Ambos usaron una estrategia calcada: despegarse de las atrocidades de las que están acusados transfiriendo responsabilidades a la Justicia. Como ya lo había hecho Yabour, Yanicelli agitó ayer la lengua contra el camarista Luis Rueda, y hasta mostró una foto en la que, aseguró, el aludido juez comparte una reunión con los vicecomodoros de la aviación militar Amedey y Trillo. Amedey era jefe del Servicio de Inteligencia de la Aeronáutica (SIA), que tenía su sede en el centro de la ciudad de Córdoba. Además, en esa foto, según Yanicelli, está presente el abogado Víctor Trillo.
Rueda, aturdido por la mención, dijo a este diario que no había visto la foto, aunque reconoció que puede tratarse de un encuentro "familiar", ya que, admitió, conocía a Amedey y, por razones de estudio, al abogado Trillo.

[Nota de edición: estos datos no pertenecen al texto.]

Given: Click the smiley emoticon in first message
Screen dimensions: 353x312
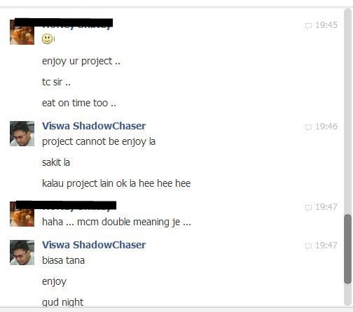Looking at the screenshot, I should (48, 38).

Desde la Casa de las Tejas, apuraron un comunicado para despegar a Trillo del Gobierno, a raíz de que el defensor Jorge Agüero aprovechó la puesta en escena de Yanicelli para vincular al letrado con los Servicios de Inteligencia de la Aeronáutica y con la Casa de las Tejas.
Yanicelli advirtió que tiene más documentación para ventilar; y algunos exponentes de los Tribunales piensan qué hacer con antiguas postales hoy incómodas y comprometedoras.